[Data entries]
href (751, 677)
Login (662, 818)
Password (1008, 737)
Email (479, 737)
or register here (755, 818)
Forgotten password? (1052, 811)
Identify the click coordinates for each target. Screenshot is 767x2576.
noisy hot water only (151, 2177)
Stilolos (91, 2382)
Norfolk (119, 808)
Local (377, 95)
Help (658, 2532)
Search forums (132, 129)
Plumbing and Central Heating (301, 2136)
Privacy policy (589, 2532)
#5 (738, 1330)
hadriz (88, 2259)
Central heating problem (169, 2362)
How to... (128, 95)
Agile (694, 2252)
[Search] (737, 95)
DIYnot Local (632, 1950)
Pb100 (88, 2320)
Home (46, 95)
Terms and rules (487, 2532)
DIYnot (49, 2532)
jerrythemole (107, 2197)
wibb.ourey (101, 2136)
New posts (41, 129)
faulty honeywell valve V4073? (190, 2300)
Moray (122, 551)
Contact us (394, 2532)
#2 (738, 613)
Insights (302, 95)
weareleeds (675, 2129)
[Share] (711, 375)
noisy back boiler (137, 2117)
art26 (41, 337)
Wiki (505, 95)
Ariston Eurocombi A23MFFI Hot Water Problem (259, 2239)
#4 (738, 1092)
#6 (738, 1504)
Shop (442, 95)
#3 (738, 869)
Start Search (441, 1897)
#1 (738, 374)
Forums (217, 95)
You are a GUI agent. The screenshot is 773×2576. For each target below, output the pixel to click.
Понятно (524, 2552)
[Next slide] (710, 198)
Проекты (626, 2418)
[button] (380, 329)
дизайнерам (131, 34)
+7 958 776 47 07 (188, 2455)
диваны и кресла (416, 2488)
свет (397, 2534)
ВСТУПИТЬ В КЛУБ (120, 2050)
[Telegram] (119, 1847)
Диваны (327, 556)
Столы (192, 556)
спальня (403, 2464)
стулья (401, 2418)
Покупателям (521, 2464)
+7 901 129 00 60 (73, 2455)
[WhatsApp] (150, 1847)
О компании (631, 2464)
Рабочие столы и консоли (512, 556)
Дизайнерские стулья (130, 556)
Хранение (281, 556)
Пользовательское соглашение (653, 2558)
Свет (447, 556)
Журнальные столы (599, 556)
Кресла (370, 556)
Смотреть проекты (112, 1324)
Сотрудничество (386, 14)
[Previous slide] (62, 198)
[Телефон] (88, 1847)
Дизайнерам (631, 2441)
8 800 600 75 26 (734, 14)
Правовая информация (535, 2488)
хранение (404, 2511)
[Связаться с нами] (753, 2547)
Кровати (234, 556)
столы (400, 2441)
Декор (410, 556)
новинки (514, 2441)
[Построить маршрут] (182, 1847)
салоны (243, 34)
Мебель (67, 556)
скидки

» Required work
The complete data is to be transcribed verbatim.

» Output for this exercise
href (751, 677)
Login (662, 818)
Password (1008, 737)
Email (479, 737)
or register here (755, 818)
Forgotten password? (1052, 811)
Identify the click coordinates for each target. Screenshot is 767x2576.
noisy hot water only (151, 2177)
Stilolos (91, 2382)
Norfolk (119, 808)
Local (377, 95)
Help (658, 2532)
Search forums (132, 129)
Plumbing and Central Heating (301, 2136)
Privacy policy (589, 2532)
#5 (738, 1330)
hadriz (88, 2259)
Central heating problem (169, 2362)
How to... (128, 95)
Agile (694, 2252)
[Search] (737, 95)
DIYnot Local (632, 1950)
Pb100 (88, 2320)
Home (46, 95)
Terms and rules (487, 2532)
DIYnot (49, 2532)
jerrythemole (107, 2197)
wibb.ourey (101, 2136)
New posts (41, 129)
faulty honeywell valve V4073? (190, 2300)
Moray (122, 551)
Contact us (394, 2532)
#2 (738, 613)
Insights (302, 95)
weareleeds (675, 2129)
[Share] (711, 375)
noisy back boiler (137, 2117)
art26 (41, 337)
Wiki (505, 95)
Ariston Eurocombi A23MFFI Hot Water Problem (259, 2239)
#4 (738, 1092)
#6 (738, 1504)
Shop (442, 95)
#3 (738, 869)
Start Search (441, 1897)
#1 (738, 374)
Forums (217, 95)
You are a GUI agent. The screenshot is 773×2576. For each target below, output the pixel to click.
Понятно (524, 2552)
[Next slide] (710, 198)
Проекты (626, 2418)
[button] (380, 329)
дизайнерам (131, 34)
+7 958 776 47 07 (188, 2455)
диваны и кресла (416, 2488)
свет (397, 2534)
ВСТУПИТЬ В КЛУБ (120, 2050)
[Telegram] (119, 1847)
Диваны (327, 556)
Столы (192, 556)
спальня (403, 2464)
стулья (401, 2418)
Покупателям (521, 2464)
+7 901 129 00 60 (73, 2455)
[WhatsApp] (150, 1847)
О компании (631, 2464)
Рабочие столы и консоли (512, 556)
Дизайнерские стулья (130, 556)
Хранение (281, 556)
Пользовательское соглашение (653, 2558)
Свет (447, 556)
Журнальные столы (599, 556)
Кресла (370, 556)
Смотреть проекты (112, 1324)
Сотрудничество (386, 14)
[Previous slide] (62, 198)
[Телефон] (88, 1847)
Дизайнерам (631, 2441)
8 800 600 75 26 (734, 14)
Правовая информация (535, 2488)
хранение (404, 2511)
[Связаться с нами] (753, 2547)
Кровати (234, 556)
столы (400, 2441)
Декор (410, 556)
новинки (514, 2441)
[Построить маршрут] (182, 1847)
салоны (243, 34)
Мебель (67, 556)
скидки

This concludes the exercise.